*** Block opens ***

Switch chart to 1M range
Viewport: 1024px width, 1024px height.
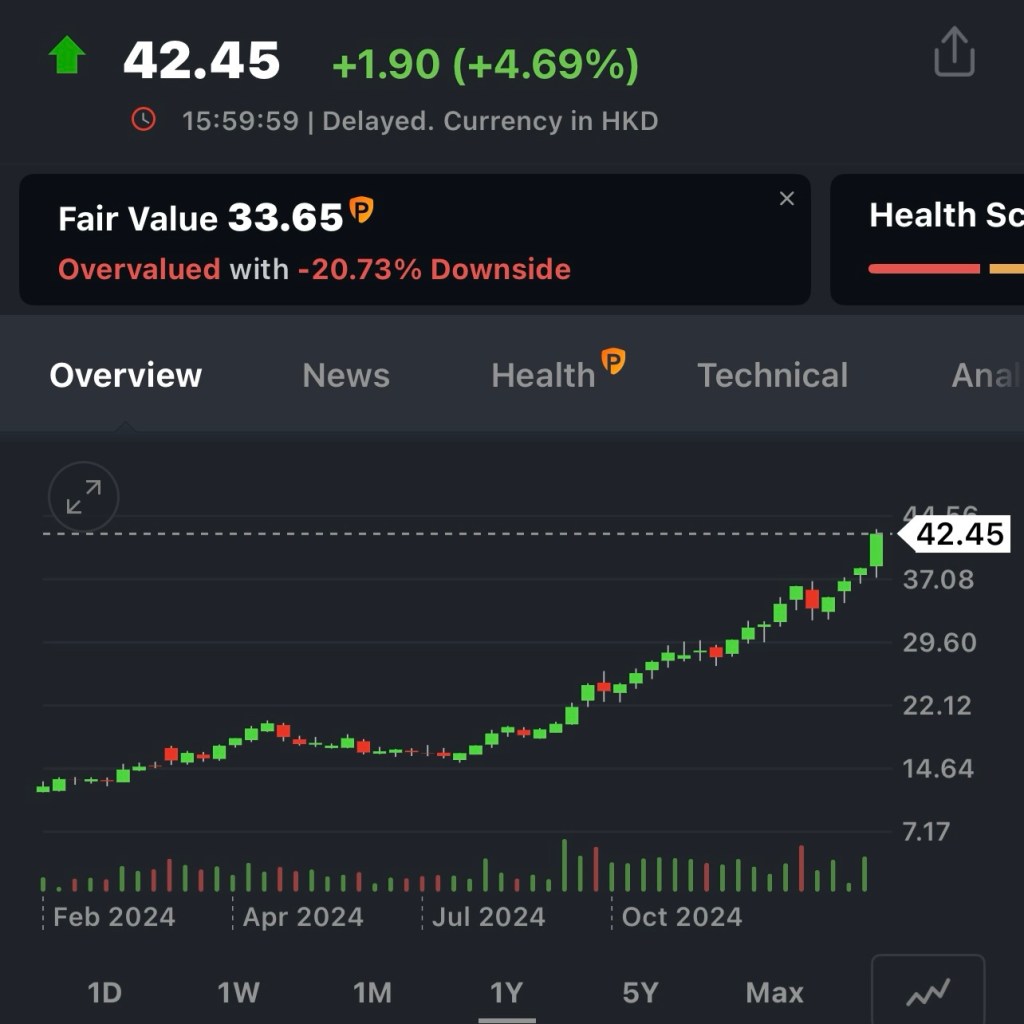coord(372,992)
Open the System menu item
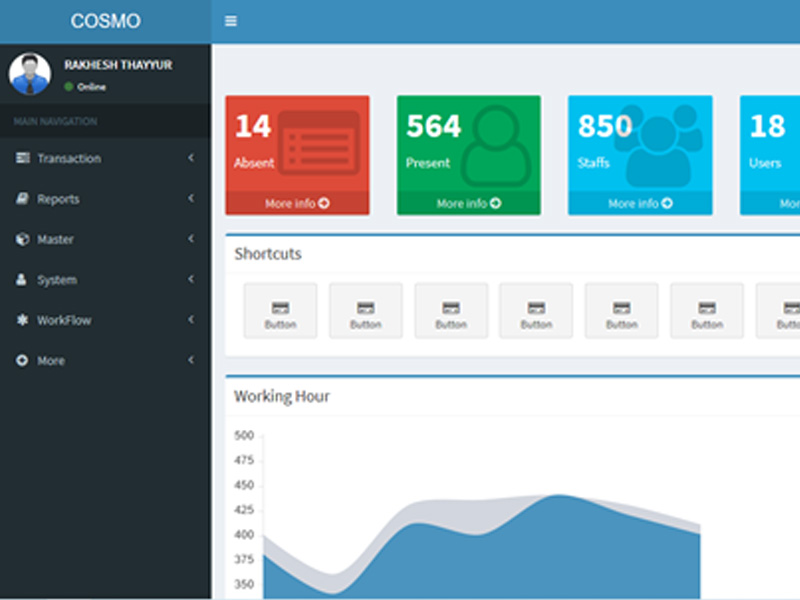The width and height of the screenshot is (800, 600). [x=57, y=280]

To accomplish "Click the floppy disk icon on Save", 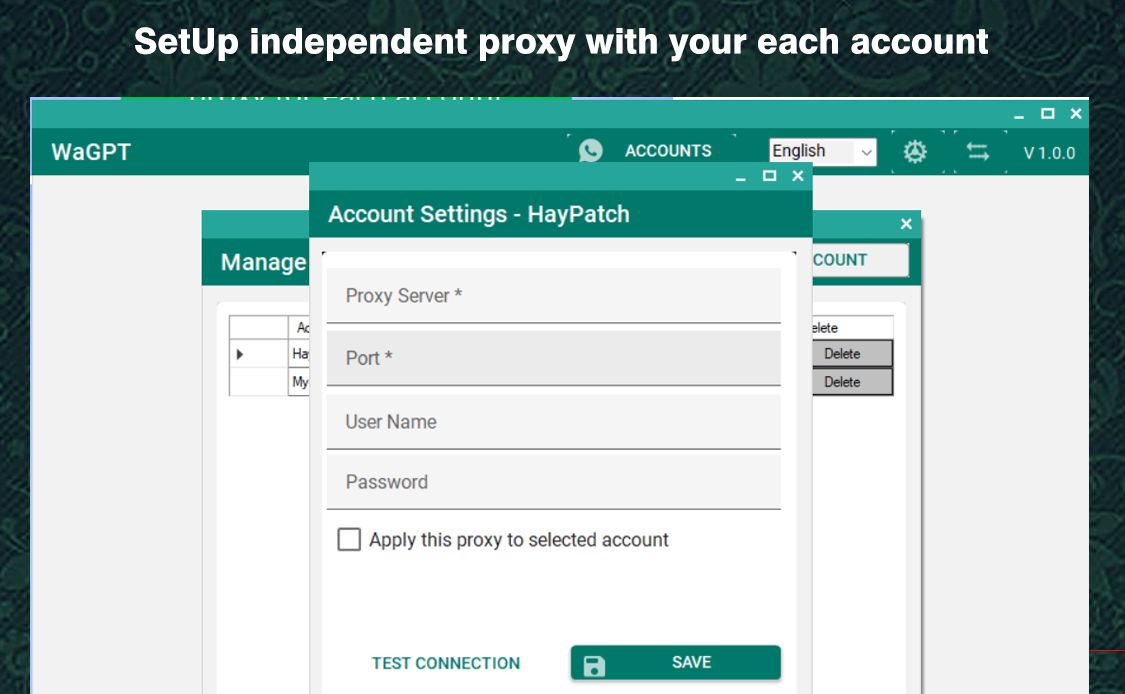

*** Block closes ***

:: EXERCISE DIRECTIONS ::
Set down every entry above without alteration, but print no images.

:: SOLUTION ::
Switch chart to 1M range
Viewport: 1024px width, 1024px height.
coord(372,992)
Open the System menu item
The width and height of the screenshot is (800, 600). [x=57, y=280]

To accomplish "Click the floppy disk icon on Save", 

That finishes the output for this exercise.